--- Task to complete ---
Continue the getting-started guide for the UNSW Workflow Platform from the point where it stops.

--- Given text ---
[Start of Attachment]

First Steps¶
To get started with the UNSW Workflow Platform, you will need the following:
1. Katana Account¶
You will need an account on the Katana servers and some basic ability to use Katana.
Obtaining a Katana Account¶
To apply for an account you can send an email to the UNSW IT Service Centre giving your zID, your role within UNSW and the name of your supervisor.
If your lab/group has a dedicated scratch space, they can contact us to grant you access to this shared space. This can be useful if your data and results files exceed you personal account space.
Using Katana Servers¶
See New to Katana? for a summary of what's needed to get started, or the full official documentation.
2. Sequencing Data¶
Sequencing data can be specified as either:
- A path to a directory on Katana (eg. /srv/scratch/zID/myProject/Data).
-
A link provided by the Ramaciotti Centre If your sequencing data has been generated at the Ramaciotti Centre, you will receive a url for downloading the data, such as: https://mydata.ramaciotti.unsw.edu.au/s/PiE96tn58FZAZbs/download/ProjectID.tar. You can provide this link in the nf-core pipeline, without downloading the data.
You will need to provide the path to an existing directory on Katana, where the pipeline should download the data, eg. /srv/scratch/zID/myProject/Data.
-
An NCBI SRA number If your would like to analyze publicly available data from NCBI/SRA, you can provide the SRA project ID, such as SRPXXXX without downloading the data. Note that GEO Id (GSEXXX) numbers are not supported.
You will need to provide the path to an existing directory on Katana, where the pipeline should download the data, eg. /srv/scratch/zID/myProject/Data.
4. Understand the pipeline¶
This includes understanding each of the software tools included in the pipeline, the parameters of each tool, and the expected output files. nf-core pipelines include extensive documentation (eg. nf-core RNA-seq). In addition, we strongly encourage you to spend some time reading the documentation of each software tool included in the pipeline.
New to Katana?¶
The UNSW on-premise HPC, Katana, is encouraged for Nextflow users and is a good entry-point for HPC in general. That being said, NCI Gadi also has official documentation for running Nextflow, and supports Nextflow Tower using the Agent
method.
Once you have covered the basics of Nextflow, it is trivial to run workflows using the local
executor. This is especially true with prokaryotic genomes. In fact, aside from genome indexing, only a few steps in RNA-Seq consistently require over 16GB RAM for human reads. If you are new to HPC, we still think it's worth learning the basics so that:
- You can use the same documentation for any genome
- Runtime is not as dependent on number of samples
- It's much easier to receive technical support
The following will be a subset of the official documentation, intended for biologists.

[End of Attachment]

--- Dataset records ---
[Start of Attachment]

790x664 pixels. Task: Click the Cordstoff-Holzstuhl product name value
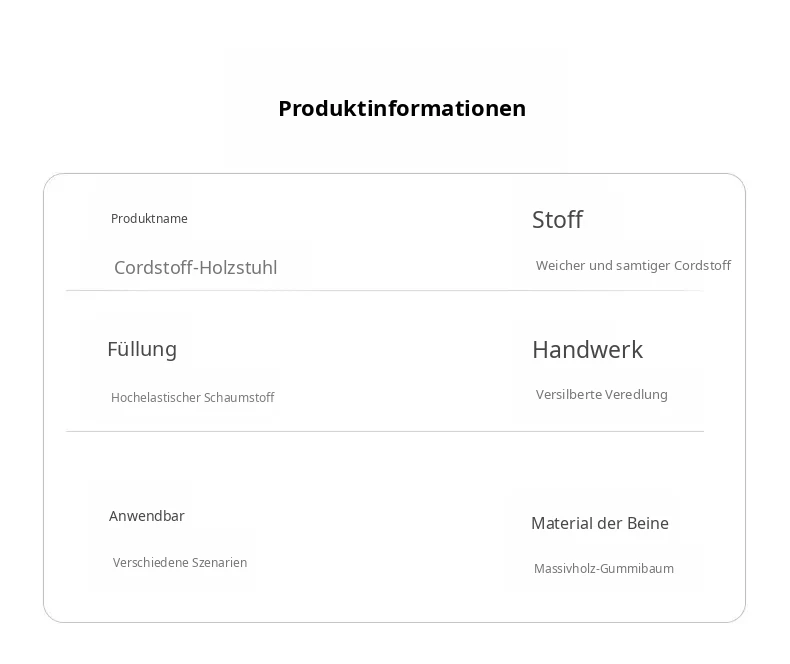(x=195, y=268)
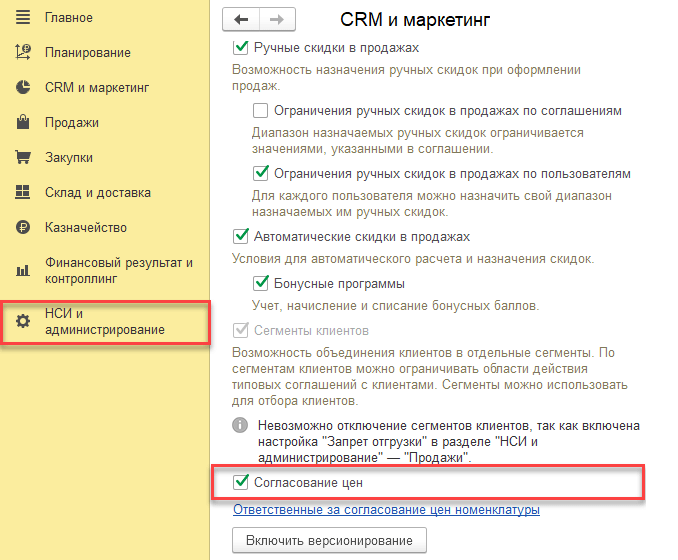Uncheck Согласование цен checkbox
678x560 pixels.
pos(240,483)
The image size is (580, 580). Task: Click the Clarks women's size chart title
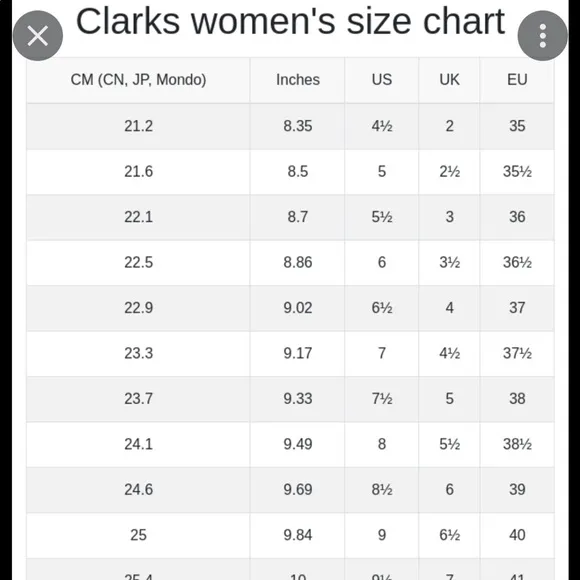290,21
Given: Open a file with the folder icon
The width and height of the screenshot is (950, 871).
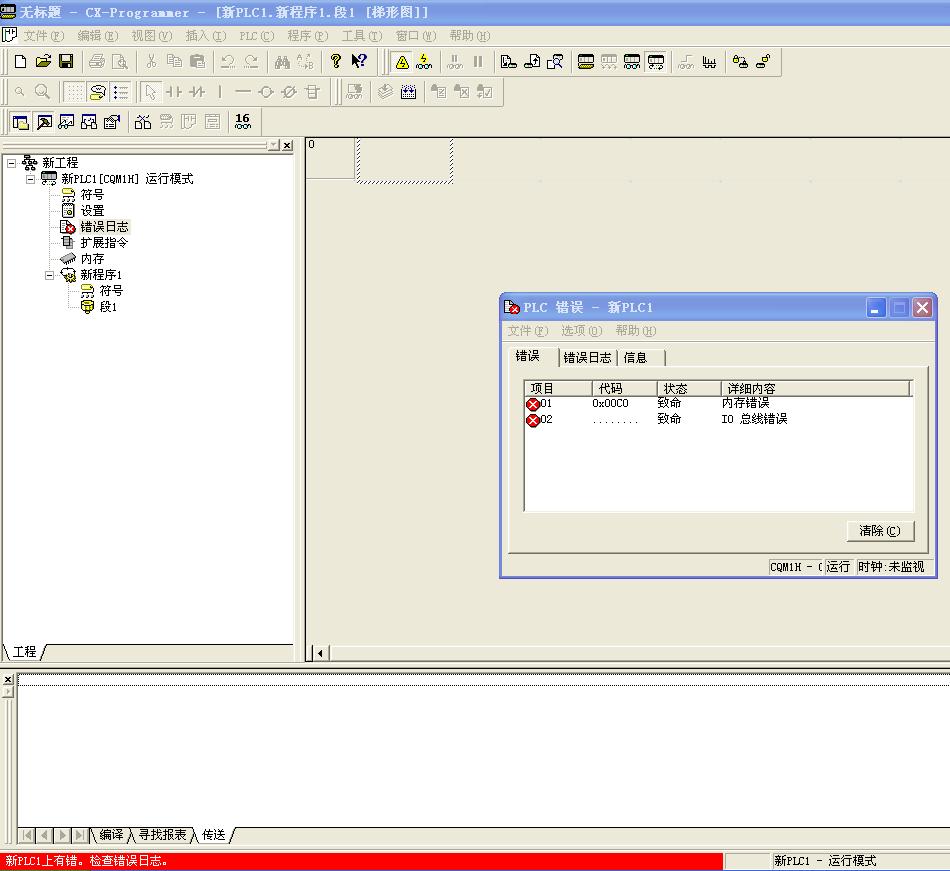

[End of Attachment]

--- Final answer ---
Logging In¶
Whether you connect via a file browser or a terminal, there are two addresses to remember: the login nodes, used to start jobs/monitor jobs, and the Katana data mover - <zid>@katana.unsw.edu.au and <zid>@kdm.restech.unsw.edu.au respectively.
If you login via SSH to Katana, remaining space in your available storage locations will be listed. You may notice by default, your largest available folder is "user scratch" (/srv/scratch/<zid>) at 128GB. If your group has a shared scratch folder (often many terabytes in size), they can contact us for your account be granted access.
Moving Data¶
The most pertinent step in bioinformatics is copy e.g. .fastq.gz read files to Katana and copy the results back out. Consider downloading directly from the source when possible, as Katana's internet connection is likely many times faster than moving it through your own machine.
To get started, you can connect FileZilla directly to the Katana data mover and access all your files described in storage locations.
Checking Available Space¶
While knowledge of storage location quotas is good when you don't have any existing files, it's important to continuously check remaining space when running large biological workflows that produce a lot of output. Relocating a failed Nextflow run to a different (larger) scratch is easy, but it will re-run every subtask unless a lot of care is taken.
It is straightforward to use FileZilla to check available space. When you login via command-line, the first message will overview current usage (accurate to ~10 minutes) or you can run df -H
.
Katana OnDemand¶
You can run various GUI applications such as RStudio directly from your browser using Katana OnDemand. This includes RStudio and the Genomic Workflow Utility.